The US labour market
This then brings us to the US labour market and, as the Bloomberg chart shows below, the trend in the pace of monthly job creation is falling. This culminated in the May jobs report printing an awful 38,000 jobs, although this was impacted by a strike by Verizon workers. Taking the trend into consideration, the three-, six-, and year-to-date monthly averages are 115,000, 150,000 and 170,000 jobs respectively. So this highlights a worrying trend and makes this Friday’s payrolls print so important for confidence in the US economy.
The non-farm payrolls matrix
The economist’s consensus currently sits at 180,000 jobs created in June, with the economist range being 239,000 to 100,000, although this may change somewhat depending on tomorrow’s ADP private payrolls release (due at 22:30 AEST). The unemployment rate is expected to tick up to 4.9% (from 4.8%), while the hourly earnings are expected to highlight an annualised pace of 2.7%. On a positive note, 2.7% would be the fastest pace of wage growth since 2009. Given these expectations, I would use this matrix as a guide for markets to focus on:
Less than 150,000 jobs – Arguably this outcome would throw up the greatest volatility in markets and the question would then become whether the Fed cut rates in future meetings, or whether we are more likely to see another round of asset purchases (or QE4).

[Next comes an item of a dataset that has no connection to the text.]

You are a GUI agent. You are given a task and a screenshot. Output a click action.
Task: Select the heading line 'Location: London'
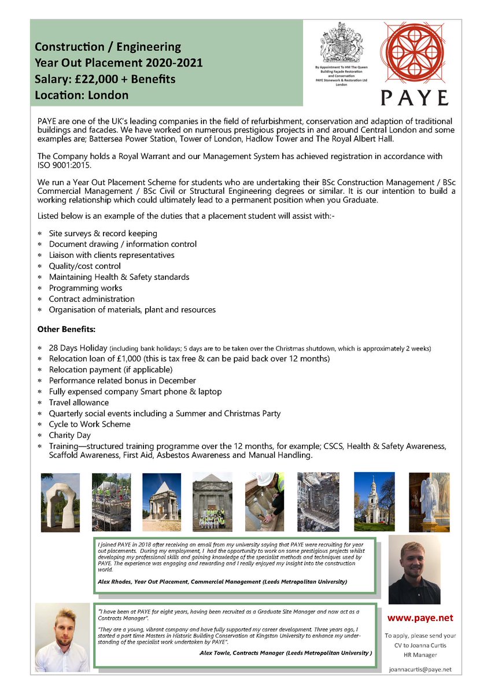tap(82, 95)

Traders should look to buy the JPY for its safe-haven qualities and specifically look to sell USD/JPY for a move into and potentially below ¥100. The S&P 500 (or US 500 on Puredeal) should head into 2050 on growing concerns of a future US recession, which investment banks such as Deutsche see as a 60% probability at present. Gold would likely head towards $1400, with silverfaring even better, and given the uptrend in both commodities, this would be the preferred trade.

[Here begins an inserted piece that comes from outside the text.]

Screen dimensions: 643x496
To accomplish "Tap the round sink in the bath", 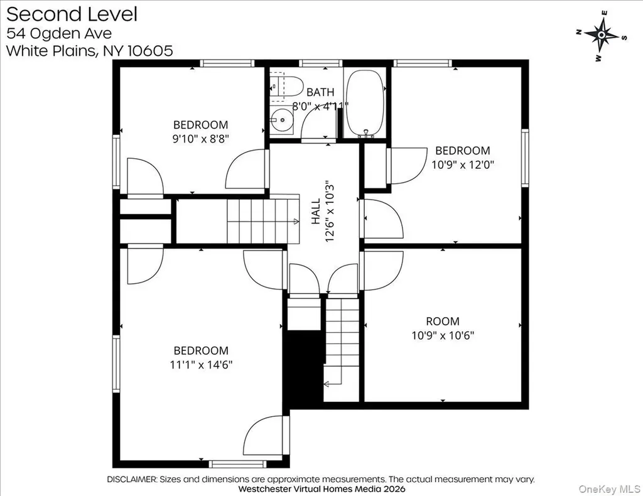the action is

The AUD/USD would likely rally back above $0.7500, with US interest rate markets likely to price in the chance of easing from the Fed.
160,000 to 180,000 jobs – On this outcome, the market will look for further clues on the economy, so will likely focus more intently on the unemployment rate and hourly earnings data. This print doesn’t really change the economic backdrop, but it does suggest last month’s terrible jobs release was a one-off, so there may be some relief expressed in markets. This could be a modest positive for the S&P 500, while could see AUD/USD trade modestly lower.
190,000 jobs and above – This scenario should provide some assurance to traders that the economy in the US is not as bad as perhaps feared and the probability of a rate hike this year would increase. Central banks around the world would naturally welcome this outcome. With this in mind, I would expect the USD basket to rally strongly and feed into the technical set-up portrayed above. Expect gold to come under strong selling pressure given hedge funds and other speculative participants have never held a larger net long position. GBP/USD would also be an interesting trade, as a strong jobs print would likely see the pair continue on its strong descent into $1.2500, despite being hugely oversold on a technical basis.